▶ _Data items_
◇ ◇ ◇ ◇ ◇ ◇ ◇

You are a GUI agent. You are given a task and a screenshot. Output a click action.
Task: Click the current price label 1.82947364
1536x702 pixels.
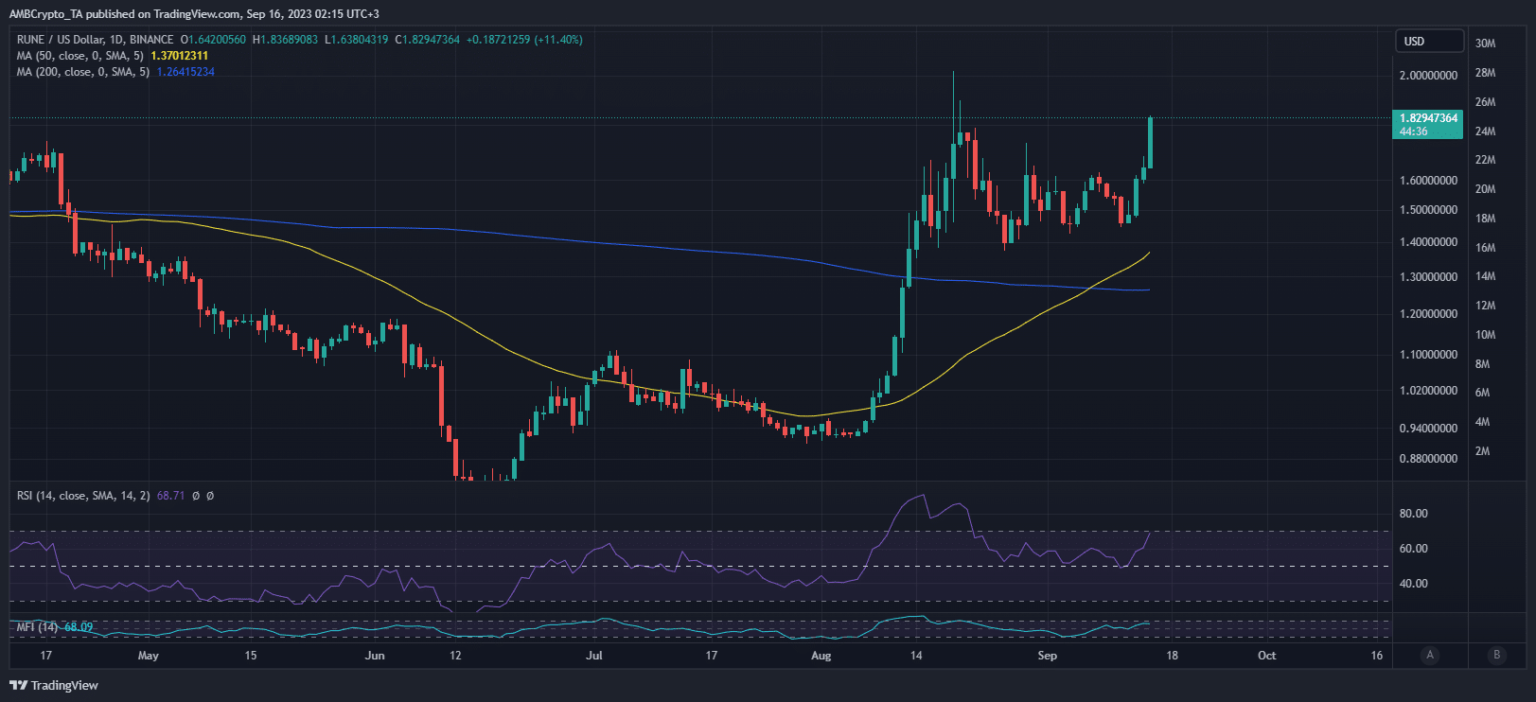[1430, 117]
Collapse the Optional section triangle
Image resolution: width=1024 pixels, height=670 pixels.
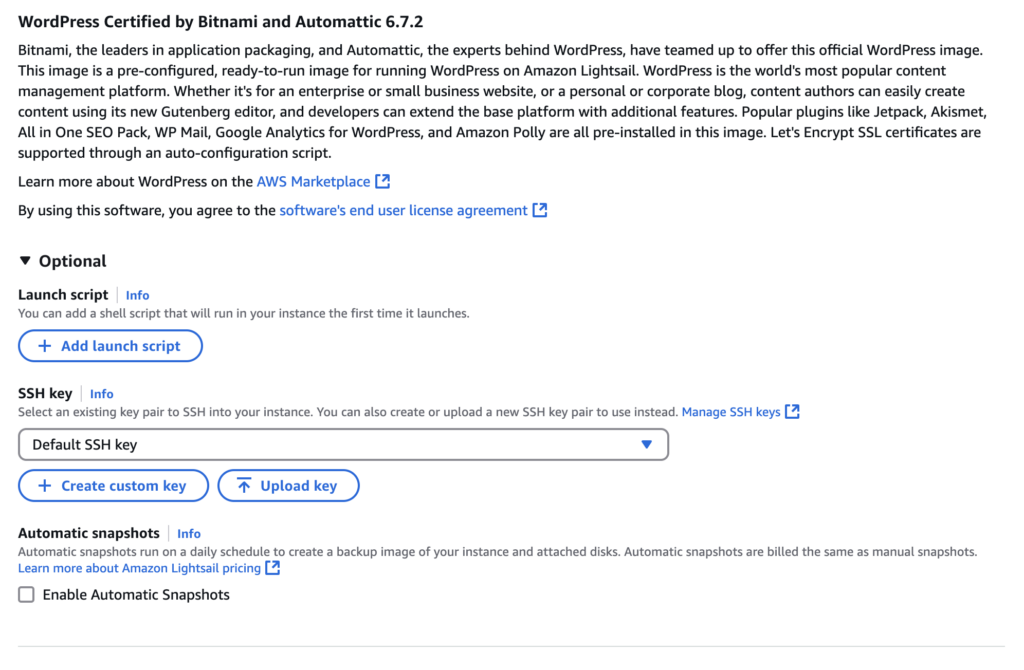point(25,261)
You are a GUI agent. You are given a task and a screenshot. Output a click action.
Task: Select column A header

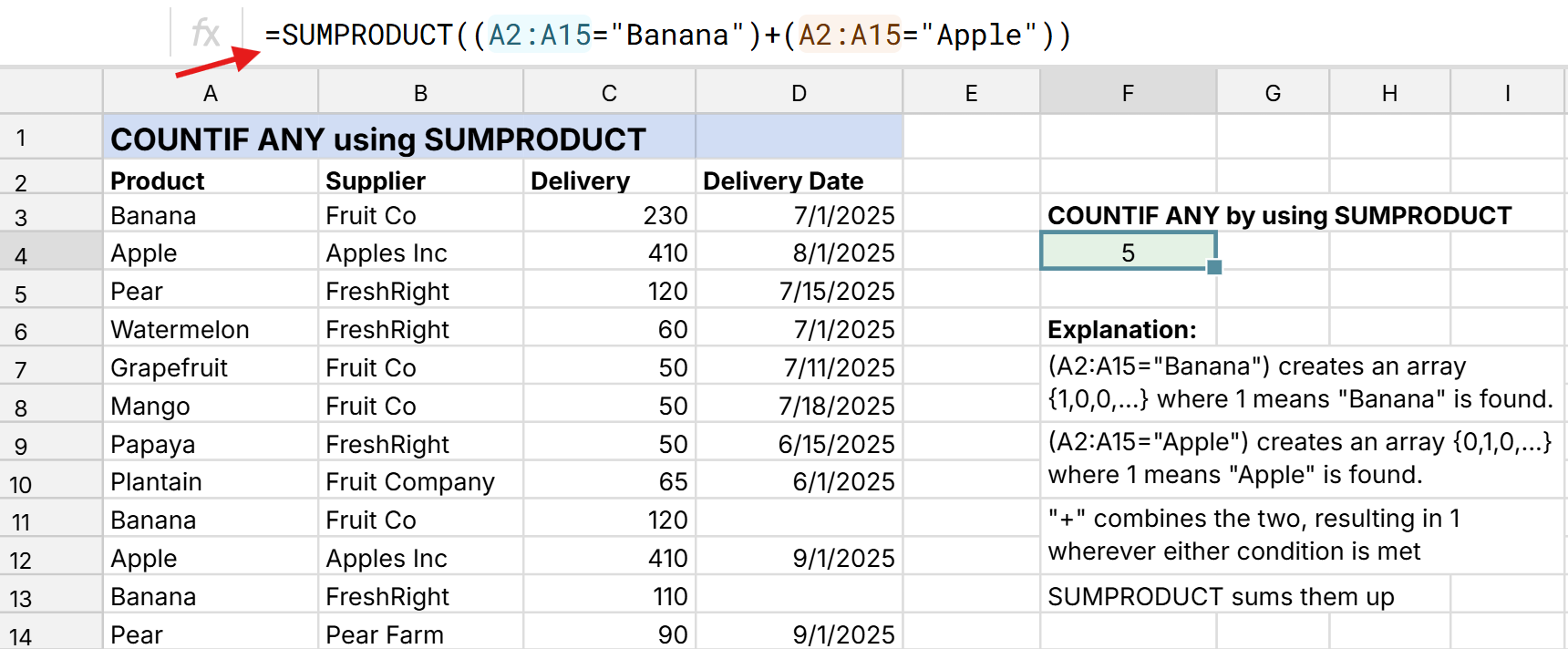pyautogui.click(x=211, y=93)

◇ ◇ ◇ ◇ ◇ ◇ ◇

▶ _Description of the task_
All of the records should be set down exactly, minus the pictures they hold.

▶ _Answer space_
You are a GUI agent. You are given a task and a screenshot. Output a click action.
Task: Click the current price label 1.82947364
1536x702 pixels.
[1430, 117]
Collapse the Optional section triangle
Image resolution: width=1024 pixels, height=670 pixels.
point(25,261)
You are a GUI agent. You are given a task and a screenshot. Output a click action.
Task: Select column A header

pyautogui.click(x=211, y=93)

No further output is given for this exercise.